Multiple Shock Failures during Resuscitation: Risk Factors and Prognostic Implications
김중희,김태윤,이중의,김규석,조유환,이재혁,김유진,권혁술,정재윤 대한응급의학회 2016 大韓應急醫學會誌 Vol.27 No.2
Purpose: Electrical shock is not always followed by a perfusing rhythm, and multiple shock failure (MSF) is common during CPR. We sought to investigate its risk factors and prognostic implications. Methods: Adult OHCA patients with emergency department (ED) ACLS attempts were identified from a tertiary hospital OHCA registry extending from 2008 to 2012. Shock failure was defined as any electrical shock attempt not followed by a pulse-generating rhythm. Patients were assigned to one of three groups based on the number of shock failures: 1) MSF: ≥3 electrical shock failures before the first ROSC or CPR termination (if there was no ROSC), 2) early shock success (ESS): pulse-generating rhythm achieved within 3 electrical shock attempts and 3) others: all remaining patients. Baseline characteristics, initial laboratory measurements, and outcomes were compared. Results: A total of 590 patients were included. There was no significant difference in baseline characteristics between the MSF group (n=49) and the early shock success group (n=50) except in its higher proportion of presumed cardiac aetiology. The MSF group showed less severe metabolic acidosis and coagulopathy on ED arrival and better renal function and higher haematocrit and serum albumin levels compared with the ESS group.

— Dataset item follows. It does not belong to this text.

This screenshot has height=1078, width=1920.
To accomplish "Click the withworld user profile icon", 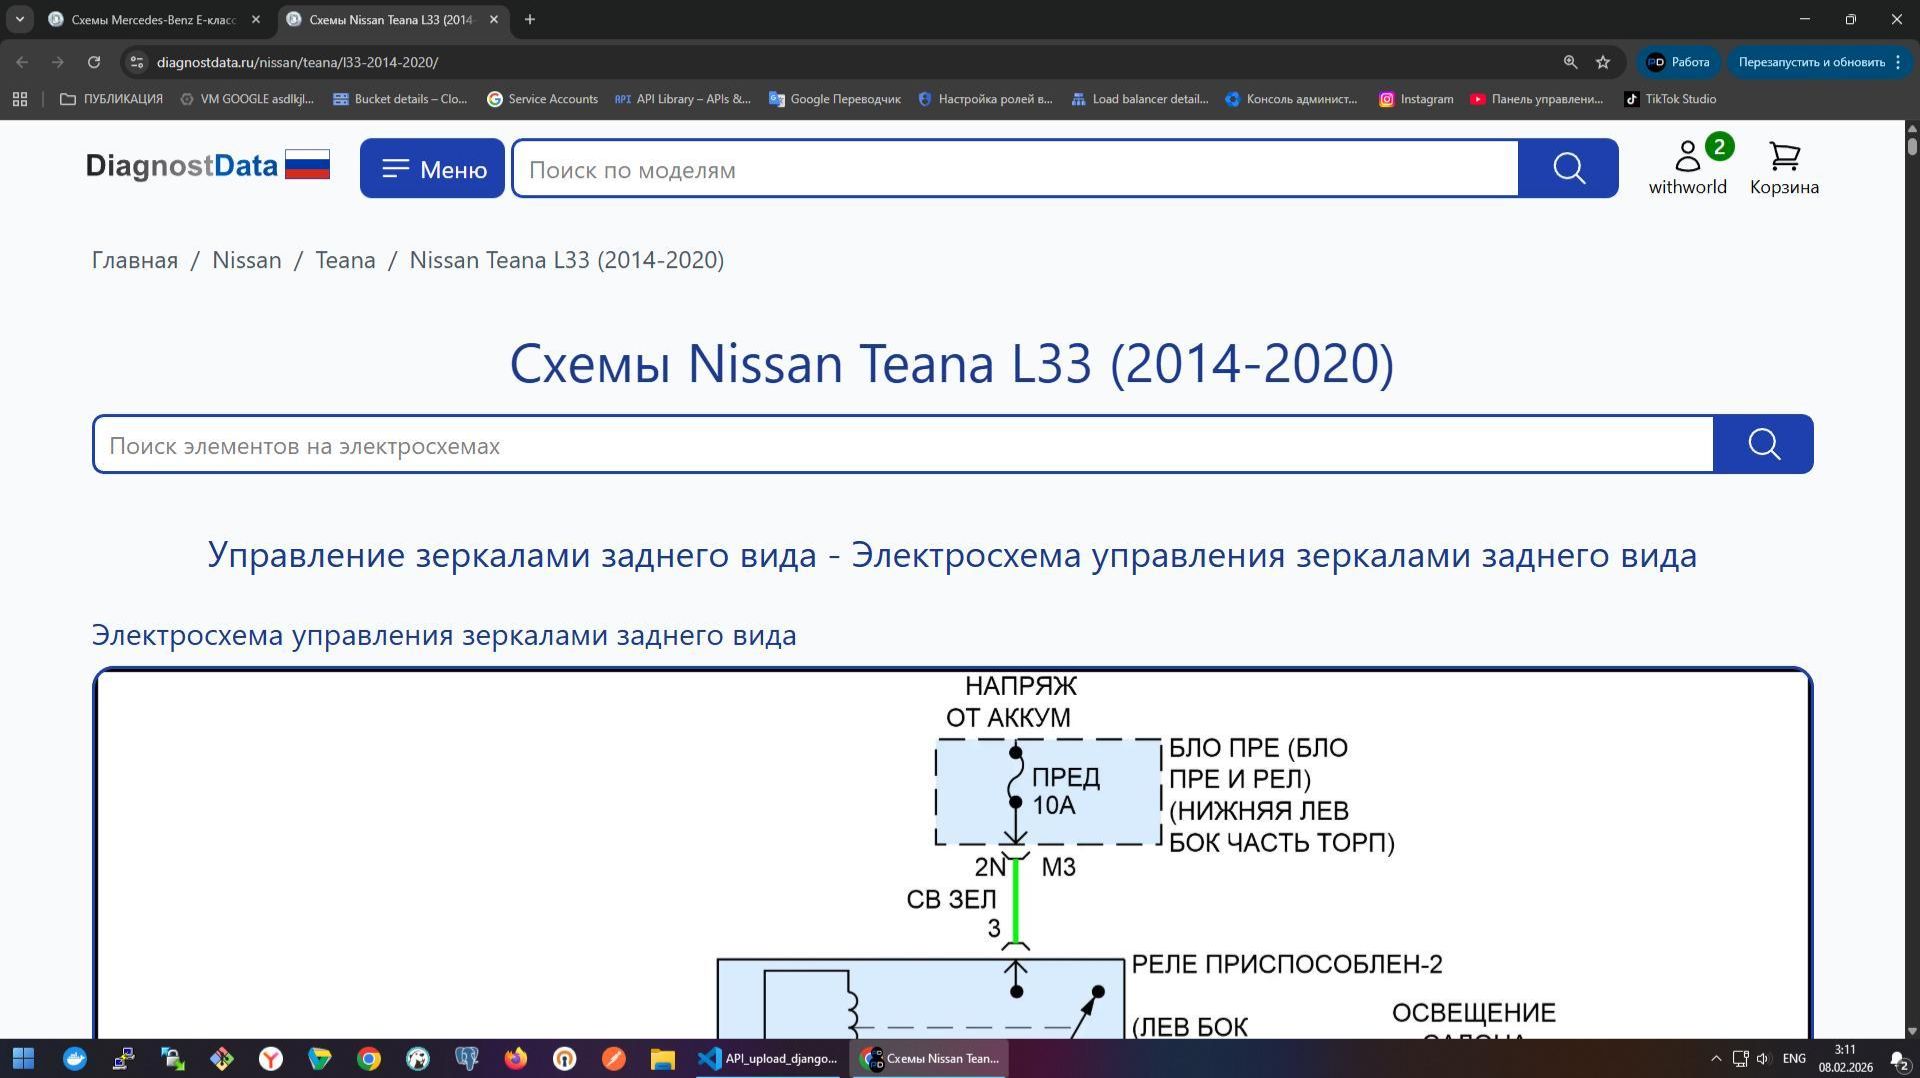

MSF was associated with less sustained ROSC, but was also associated with more survival discharge and better long-term neurologic outcomes after sustained ROSC. Conclusion: MSF may indicate heart-specific problems rather than severe metabolic derangements. Better longterm outcomes can be expected once sustained ROSC is achieved, therefore, this phenomenon warrants more focused research.